> _WORK REQUIRED_:
Retype the records word for word, from the line containing "Given: Click the red" through the line containing "click(x=690, y=75)", with both of those lines included.
--- BEGIN RECORDED INFORMATION ---
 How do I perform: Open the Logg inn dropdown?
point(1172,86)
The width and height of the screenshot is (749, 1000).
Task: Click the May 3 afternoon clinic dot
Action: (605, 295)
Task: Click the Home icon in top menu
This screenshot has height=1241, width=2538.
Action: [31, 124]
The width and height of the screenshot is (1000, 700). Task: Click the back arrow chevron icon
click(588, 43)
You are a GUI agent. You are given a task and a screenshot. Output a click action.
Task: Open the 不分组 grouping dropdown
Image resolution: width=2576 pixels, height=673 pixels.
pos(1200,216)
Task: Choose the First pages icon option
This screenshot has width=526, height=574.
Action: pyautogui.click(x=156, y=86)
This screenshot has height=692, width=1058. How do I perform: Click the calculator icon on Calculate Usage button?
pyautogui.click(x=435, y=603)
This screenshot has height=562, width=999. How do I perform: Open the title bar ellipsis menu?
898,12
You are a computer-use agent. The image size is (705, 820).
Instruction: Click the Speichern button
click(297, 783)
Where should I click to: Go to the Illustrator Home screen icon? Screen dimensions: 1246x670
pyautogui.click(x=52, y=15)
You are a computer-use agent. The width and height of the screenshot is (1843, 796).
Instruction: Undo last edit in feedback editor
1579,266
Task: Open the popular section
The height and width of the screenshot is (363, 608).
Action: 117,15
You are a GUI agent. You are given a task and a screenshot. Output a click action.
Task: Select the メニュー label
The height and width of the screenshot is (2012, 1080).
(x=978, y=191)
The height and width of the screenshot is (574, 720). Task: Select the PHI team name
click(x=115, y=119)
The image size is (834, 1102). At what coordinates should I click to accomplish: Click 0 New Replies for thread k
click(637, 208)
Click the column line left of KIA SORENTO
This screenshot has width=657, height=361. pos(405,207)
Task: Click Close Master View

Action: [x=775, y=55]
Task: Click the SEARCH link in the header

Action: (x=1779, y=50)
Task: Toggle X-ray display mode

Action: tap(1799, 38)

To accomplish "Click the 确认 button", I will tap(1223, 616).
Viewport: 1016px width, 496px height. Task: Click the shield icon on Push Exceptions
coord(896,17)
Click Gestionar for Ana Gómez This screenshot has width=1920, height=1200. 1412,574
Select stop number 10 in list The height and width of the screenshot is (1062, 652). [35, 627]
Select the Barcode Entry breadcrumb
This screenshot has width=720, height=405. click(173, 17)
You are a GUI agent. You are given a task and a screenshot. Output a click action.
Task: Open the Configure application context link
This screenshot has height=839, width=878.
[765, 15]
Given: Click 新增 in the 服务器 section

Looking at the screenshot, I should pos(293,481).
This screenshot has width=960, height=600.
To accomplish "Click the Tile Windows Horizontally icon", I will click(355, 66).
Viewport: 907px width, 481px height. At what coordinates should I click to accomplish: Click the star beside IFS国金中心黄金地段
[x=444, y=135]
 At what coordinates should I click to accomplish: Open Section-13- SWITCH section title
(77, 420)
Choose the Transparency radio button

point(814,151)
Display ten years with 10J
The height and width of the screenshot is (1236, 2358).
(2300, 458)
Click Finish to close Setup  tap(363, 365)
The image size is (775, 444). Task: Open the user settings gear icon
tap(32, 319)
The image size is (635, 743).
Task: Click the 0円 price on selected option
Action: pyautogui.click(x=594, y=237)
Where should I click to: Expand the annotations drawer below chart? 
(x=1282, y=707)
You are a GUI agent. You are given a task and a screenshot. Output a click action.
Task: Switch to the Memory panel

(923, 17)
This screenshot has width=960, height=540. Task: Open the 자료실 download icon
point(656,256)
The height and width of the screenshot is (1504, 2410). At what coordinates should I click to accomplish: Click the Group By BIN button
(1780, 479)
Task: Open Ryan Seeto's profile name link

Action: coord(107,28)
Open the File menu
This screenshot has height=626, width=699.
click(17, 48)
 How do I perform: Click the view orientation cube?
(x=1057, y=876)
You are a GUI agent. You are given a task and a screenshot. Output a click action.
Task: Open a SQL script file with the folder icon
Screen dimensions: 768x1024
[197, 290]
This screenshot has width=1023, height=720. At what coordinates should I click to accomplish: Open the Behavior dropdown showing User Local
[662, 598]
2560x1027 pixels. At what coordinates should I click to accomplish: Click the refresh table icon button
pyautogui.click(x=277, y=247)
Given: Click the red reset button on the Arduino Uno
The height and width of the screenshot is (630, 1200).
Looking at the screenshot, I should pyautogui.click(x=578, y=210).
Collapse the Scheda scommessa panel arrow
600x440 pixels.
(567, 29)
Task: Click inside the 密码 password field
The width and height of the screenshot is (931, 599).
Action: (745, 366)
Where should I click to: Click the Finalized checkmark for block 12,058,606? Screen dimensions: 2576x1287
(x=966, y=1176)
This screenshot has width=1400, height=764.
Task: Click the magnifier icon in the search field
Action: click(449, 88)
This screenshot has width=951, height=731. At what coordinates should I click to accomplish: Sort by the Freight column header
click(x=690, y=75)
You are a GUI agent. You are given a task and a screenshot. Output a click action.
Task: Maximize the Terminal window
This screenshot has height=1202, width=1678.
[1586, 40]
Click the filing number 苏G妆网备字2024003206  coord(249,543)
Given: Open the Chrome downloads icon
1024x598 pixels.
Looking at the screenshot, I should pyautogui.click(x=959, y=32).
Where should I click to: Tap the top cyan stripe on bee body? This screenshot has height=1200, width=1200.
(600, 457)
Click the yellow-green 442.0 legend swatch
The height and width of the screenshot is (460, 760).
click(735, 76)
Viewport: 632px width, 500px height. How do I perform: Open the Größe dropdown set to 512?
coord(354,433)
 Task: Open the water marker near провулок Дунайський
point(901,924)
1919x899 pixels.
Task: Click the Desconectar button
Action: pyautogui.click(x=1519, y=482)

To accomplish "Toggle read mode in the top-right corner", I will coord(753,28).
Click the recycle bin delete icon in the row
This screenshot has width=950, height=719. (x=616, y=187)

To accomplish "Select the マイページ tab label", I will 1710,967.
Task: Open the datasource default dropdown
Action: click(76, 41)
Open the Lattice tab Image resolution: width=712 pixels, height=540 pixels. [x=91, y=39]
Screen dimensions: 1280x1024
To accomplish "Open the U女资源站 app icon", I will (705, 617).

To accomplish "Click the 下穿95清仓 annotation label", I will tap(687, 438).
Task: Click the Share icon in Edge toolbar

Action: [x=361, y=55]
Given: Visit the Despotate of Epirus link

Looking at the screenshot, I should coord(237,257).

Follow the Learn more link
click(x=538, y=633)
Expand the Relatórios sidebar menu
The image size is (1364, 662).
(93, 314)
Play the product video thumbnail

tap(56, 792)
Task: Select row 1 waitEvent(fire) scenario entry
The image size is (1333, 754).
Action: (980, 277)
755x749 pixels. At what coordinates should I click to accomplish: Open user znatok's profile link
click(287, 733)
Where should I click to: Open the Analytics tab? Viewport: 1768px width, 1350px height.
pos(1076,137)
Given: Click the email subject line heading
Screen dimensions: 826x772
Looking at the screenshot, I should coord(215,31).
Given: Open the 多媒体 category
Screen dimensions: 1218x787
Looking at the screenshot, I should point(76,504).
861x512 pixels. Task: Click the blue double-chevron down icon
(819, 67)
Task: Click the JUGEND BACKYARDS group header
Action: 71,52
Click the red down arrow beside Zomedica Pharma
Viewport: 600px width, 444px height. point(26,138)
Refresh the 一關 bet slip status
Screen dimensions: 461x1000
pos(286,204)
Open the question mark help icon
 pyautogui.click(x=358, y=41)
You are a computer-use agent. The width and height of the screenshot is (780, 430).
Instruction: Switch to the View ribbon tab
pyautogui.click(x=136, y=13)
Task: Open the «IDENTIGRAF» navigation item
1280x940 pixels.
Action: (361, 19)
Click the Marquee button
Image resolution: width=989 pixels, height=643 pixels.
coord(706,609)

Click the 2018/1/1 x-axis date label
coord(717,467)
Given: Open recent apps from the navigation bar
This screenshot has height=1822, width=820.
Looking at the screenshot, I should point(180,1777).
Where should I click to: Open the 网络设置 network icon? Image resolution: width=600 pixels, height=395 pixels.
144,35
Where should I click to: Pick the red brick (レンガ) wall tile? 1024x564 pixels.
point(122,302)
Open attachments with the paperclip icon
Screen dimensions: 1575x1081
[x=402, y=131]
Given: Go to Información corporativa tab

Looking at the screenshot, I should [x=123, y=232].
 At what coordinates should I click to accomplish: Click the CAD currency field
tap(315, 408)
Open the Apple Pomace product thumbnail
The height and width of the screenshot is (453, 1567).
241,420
--- END RECORDED INFORMATION ---
> _SOLUTION TO THE EXERCISE_:
Given: Click the red reset button on the Arduino Uno
The height and width of the screenshot is (630, 1200).
Looking at the screenshot, I should pyautogui.click(x=578, y=210).
Collapse the Scheda scommessa panel arrow
600x440 pixels.
(567, 29)
Task: Click inside the 密码 password field
The width and height of the screenshot is (931, 599).
Action: (745, 366)
Where should I click to: Click the Finalized checkmark for block 12,058,606? Screen dimensions: 2576x1287
(x=966, y=1176)
This screenshot has width=1400, height=764.
Task: Click the magnifier icon in the search field
Action: click(449, 88)
This screenshot has width=951, height=731. At what coordinates should I click to accomplish: Sort by the Freight column header
click(x=690, y=75)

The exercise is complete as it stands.